His dance specialty in Alexander’s Ragtime Band (1938) is one of his best known turns in features. With the Ritz Brothers, he appeared in You Can’t Have Everything (1937), Kentucky Moonshine (1938) and The Gorilla (1939). His debut film, Mountain Music (1937) had him supporting Bob Burns and Martha Raye. Other musicals included This Way Please (1937), Happy Landing (1938), Meet the Girls (1938), Broadway Serenade (1939), Reveille with Beverly (1943), Hit Parade of 1943, Holiday Rhythm (1950), and Bloodhounds of Broadway (1952).
From 1943 through 1950 Vernon was the mysteriously Brooklynese sidekick to Red Barry in a series of B movie westerns, exchanging hoofing for hoofbeats.
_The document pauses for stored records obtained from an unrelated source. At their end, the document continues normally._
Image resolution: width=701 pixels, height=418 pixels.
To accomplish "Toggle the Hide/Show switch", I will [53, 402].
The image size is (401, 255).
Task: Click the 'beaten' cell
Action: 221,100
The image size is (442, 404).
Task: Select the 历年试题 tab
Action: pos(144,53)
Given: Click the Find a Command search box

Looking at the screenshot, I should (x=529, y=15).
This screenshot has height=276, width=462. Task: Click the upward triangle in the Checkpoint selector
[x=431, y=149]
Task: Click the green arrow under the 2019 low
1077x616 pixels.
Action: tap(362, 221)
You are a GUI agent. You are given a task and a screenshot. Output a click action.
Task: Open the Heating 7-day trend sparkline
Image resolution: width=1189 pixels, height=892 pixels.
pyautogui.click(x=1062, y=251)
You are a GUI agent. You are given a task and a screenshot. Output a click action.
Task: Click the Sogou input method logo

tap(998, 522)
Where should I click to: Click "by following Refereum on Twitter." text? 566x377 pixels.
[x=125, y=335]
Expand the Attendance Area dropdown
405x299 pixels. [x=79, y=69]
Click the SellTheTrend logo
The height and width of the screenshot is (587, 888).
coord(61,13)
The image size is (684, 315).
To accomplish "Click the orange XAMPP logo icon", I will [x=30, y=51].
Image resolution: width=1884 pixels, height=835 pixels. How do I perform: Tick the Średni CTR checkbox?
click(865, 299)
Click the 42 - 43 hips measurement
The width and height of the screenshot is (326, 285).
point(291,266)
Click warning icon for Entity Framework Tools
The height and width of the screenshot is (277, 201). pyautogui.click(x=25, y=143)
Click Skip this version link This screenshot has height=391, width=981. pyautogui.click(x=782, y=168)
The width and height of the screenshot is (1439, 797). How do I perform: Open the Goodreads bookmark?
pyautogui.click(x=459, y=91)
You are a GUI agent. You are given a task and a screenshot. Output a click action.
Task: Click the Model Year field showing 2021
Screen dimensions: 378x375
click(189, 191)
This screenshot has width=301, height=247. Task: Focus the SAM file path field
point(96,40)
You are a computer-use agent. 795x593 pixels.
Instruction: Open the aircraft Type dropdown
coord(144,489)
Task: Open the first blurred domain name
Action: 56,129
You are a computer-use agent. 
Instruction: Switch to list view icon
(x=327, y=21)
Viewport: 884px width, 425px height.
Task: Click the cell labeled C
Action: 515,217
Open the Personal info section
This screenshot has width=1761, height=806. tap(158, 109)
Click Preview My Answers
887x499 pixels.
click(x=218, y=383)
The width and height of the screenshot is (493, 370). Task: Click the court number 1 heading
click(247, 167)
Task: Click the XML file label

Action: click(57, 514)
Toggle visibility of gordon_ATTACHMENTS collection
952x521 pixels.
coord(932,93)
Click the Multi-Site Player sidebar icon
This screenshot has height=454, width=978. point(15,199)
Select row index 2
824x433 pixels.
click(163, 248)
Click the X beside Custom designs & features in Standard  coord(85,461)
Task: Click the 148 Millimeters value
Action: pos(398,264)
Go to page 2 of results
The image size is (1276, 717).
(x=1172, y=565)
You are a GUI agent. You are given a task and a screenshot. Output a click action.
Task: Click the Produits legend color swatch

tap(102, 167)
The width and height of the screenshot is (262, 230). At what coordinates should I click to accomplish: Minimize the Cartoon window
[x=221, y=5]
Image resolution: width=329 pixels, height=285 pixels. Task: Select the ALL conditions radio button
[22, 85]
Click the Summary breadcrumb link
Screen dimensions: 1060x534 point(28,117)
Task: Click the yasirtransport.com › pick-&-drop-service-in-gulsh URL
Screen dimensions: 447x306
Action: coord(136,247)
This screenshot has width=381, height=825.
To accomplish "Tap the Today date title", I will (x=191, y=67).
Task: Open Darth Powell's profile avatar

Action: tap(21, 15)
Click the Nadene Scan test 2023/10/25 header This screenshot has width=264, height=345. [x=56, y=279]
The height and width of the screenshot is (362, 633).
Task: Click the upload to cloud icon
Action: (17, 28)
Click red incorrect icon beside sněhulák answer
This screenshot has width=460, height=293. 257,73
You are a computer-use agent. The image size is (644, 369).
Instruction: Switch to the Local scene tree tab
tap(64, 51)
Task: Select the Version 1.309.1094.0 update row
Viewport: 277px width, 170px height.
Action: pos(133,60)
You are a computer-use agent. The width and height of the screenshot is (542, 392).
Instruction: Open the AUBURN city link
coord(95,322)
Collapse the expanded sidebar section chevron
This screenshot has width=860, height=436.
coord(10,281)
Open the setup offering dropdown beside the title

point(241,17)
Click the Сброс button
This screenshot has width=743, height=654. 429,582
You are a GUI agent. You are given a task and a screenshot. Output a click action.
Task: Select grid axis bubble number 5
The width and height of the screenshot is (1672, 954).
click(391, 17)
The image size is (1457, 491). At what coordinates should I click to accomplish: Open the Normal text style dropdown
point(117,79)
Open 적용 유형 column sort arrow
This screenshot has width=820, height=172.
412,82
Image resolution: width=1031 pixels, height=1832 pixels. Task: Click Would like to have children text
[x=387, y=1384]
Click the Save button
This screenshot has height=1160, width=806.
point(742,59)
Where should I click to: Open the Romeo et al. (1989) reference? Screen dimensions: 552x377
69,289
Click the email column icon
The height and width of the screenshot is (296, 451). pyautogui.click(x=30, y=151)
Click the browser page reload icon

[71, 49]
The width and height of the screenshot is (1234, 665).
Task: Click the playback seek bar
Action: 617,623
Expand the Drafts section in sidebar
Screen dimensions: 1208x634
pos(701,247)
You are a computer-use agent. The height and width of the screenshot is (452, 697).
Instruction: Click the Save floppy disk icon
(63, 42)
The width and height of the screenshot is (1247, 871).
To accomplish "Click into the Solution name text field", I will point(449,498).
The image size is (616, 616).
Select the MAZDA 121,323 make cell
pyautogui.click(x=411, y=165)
He can also be seen in Charlie Chan on Treasure Island (1939), a couple of the Joe Palooka films, the Milton Berle feature Always Leave Them Laughing (1949), and the 1952 remake of What Price Glory (1952).
Most notably for our purposes, Vernon became one of the last stars of comedy shorts, co-starring with Eddie Quillen in 16 films for Columbia Pictures between 1948 and 1956, almost all of them directed by Jules White. At this writing clips from a couple of them are available on youtube, and well worth checking out.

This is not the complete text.